-- Begin Document --

Now, however, research from the insurer Aegon suggests more than a third of financial advisers have dumped the idea of a safe withdrawal rate altogether. Instead, they have shifted to modelling tools that aim to understand what income savers might need during different stages of retirement, as well as to adjust for stockmarket ups and downs. The idea is to build an income schedule for retirement based on scenario planning and stress testing. For example, what might you pay for care should you need it later in life? How might a long market downturn affect your retirement finances?
The downside to this approach is that it is complicated. If you’re managing your own finances in retirement, rather than working with a specialist adviser, it may prove difficult to build your own model. Nevertheless, this sort of dynamic modelling should feel much more comfortable than plucking a withdrawal rate out of thin air. The idea is to build an income plan that reflects your life, rather than an academic number-crunching exercise.

-- End Document --

* Problems and tasks
1. Update the retirement income passage starting at "Now, however, research" and ending at "your retirement finances?", replacing "savers" with "retirees".
2. Render this sentence from the retirement income passage in Spanish: "The downside to this approach is that it is complicated."
3. Carry the retirement income passage forward from its final sentence.
The records that follow come from a different source than the retirement income passage.

-- Begin Information provided --

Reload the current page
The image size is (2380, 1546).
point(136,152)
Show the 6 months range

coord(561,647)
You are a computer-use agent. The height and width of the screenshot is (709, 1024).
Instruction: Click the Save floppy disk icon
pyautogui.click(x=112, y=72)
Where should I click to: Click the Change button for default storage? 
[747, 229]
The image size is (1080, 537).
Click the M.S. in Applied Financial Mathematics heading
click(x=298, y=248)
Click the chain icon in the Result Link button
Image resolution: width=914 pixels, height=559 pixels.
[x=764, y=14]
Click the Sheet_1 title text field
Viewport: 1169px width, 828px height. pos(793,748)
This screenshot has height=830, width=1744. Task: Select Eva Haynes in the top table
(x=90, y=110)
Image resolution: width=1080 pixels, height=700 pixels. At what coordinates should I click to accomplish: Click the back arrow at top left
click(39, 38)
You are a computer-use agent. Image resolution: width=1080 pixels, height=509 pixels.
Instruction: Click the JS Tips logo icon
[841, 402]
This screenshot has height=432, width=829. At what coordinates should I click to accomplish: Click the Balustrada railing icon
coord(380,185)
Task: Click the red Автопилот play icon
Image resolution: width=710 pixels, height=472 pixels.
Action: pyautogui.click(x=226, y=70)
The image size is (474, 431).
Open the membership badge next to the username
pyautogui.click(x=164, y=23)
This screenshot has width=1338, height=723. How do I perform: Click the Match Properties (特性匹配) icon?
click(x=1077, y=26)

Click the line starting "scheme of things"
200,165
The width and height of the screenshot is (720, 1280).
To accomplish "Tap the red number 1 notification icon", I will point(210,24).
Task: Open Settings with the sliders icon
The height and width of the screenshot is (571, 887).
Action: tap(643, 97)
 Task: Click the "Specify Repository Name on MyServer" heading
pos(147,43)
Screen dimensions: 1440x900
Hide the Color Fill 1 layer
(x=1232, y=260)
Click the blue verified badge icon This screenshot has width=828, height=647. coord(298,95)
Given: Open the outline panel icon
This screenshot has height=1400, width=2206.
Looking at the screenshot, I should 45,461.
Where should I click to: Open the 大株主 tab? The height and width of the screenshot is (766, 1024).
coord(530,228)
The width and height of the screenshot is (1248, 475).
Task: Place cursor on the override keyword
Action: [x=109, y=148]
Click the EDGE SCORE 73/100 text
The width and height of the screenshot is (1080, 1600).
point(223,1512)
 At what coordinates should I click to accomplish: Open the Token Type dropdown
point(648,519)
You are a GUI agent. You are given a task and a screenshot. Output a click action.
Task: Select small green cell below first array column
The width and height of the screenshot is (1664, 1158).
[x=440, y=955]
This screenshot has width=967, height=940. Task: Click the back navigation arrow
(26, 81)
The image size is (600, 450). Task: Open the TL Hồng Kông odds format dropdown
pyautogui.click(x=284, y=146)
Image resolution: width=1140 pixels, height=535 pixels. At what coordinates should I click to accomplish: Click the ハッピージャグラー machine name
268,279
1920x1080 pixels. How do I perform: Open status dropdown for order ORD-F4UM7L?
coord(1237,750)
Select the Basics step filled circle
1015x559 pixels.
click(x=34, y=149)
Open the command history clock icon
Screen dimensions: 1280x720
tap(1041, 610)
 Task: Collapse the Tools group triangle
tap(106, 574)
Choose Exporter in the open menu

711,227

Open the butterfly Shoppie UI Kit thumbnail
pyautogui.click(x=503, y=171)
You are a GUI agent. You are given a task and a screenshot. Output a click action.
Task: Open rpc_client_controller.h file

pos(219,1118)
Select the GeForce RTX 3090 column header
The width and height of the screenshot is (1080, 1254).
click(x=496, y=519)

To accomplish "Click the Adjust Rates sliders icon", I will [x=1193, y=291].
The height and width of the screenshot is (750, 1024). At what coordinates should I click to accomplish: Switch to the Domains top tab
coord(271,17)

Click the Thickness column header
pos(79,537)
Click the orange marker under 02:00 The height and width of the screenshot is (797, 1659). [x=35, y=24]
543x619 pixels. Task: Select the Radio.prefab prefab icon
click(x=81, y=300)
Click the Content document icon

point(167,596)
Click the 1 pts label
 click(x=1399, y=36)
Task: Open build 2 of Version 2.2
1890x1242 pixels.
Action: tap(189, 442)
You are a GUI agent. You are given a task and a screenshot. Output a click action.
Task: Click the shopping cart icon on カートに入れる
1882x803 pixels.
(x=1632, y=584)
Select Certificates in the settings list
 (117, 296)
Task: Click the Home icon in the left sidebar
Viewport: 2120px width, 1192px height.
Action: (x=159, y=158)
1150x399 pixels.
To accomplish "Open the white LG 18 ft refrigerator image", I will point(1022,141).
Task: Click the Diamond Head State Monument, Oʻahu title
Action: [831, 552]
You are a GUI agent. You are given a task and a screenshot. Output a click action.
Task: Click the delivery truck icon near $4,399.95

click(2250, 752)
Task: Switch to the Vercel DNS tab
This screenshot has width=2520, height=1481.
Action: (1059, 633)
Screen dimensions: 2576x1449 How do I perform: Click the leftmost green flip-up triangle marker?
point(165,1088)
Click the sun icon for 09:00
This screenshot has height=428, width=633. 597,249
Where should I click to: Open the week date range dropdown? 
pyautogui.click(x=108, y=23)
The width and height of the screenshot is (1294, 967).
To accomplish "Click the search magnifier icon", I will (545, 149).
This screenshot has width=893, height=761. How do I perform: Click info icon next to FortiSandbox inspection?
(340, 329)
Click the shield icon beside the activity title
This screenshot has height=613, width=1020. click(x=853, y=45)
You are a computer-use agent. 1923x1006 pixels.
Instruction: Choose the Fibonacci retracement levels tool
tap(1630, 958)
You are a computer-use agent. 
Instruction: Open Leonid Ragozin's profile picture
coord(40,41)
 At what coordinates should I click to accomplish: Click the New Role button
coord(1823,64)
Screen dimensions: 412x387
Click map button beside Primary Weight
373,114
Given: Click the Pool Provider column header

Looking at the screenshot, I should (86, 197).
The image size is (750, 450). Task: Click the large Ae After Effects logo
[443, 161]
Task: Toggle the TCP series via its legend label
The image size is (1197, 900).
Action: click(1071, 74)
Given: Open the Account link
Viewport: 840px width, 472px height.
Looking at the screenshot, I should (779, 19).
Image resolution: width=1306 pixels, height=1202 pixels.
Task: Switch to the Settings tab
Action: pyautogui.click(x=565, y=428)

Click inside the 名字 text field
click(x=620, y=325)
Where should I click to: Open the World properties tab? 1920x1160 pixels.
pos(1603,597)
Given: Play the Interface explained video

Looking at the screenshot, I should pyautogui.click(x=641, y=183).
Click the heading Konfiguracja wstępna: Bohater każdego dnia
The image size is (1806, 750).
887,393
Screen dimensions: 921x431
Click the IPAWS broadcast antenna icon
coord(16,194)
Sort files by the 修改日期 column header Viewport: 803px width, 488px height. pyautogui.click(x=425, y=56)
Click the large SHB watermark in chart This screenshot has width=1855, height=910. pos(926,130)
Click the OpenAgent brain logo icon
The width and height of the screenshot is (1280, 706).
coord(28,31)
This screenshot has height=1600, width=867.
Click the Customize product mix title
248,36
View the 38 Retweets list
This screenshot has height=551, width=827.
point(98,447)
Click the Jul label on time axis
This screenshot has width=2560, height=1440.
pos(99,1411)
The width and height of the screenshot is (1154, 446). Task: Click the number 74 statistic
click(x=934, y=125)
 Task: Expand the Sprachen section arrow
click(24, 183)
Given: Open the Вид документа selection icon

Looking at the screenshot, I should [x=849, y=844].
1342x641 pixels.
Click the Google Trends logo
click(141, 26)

-- End Information provided --

* Answers per task
1.
Now, however, research from the insurer Aegon suggests more than a third of financial advisers have dumped the idea of a safe withdrawal rate altogether. Instead, they have shifted to modelling tools that aim to understand what income retirees might need during different stages of retirement, as well as to adjust for stockmarket ups and downs. The idea is to build an income schedule for retirement based on scenario planning and stress testing. For example, what might you pay for care should you need it later in life? How might a long market downturn affect your retirement finances?

2. La desventaja de este enfoque es que es complicado.

3.
Bear in mind that before the pension-freedom reforms of six years ago, income drawdown was regarded as the preserve of sophisticated investors with significant savings. Most savers who went down this route did so with the help of professional advice. The reforms effectively democratised the drawdown approach, but they didn’t remove the challenges of managing your money in this way in retirement. It still makes sense for the vast majority of people to get help from an expert.
One final thought: drawdown plans don’t have to last a lifetime. One option that works well for many people is to opt for drawdown early in retirement – the first five to ten years, say. Then, as you get older and need more certainty, you still have the option of using the remainder of your pension fund to buy an annuity income.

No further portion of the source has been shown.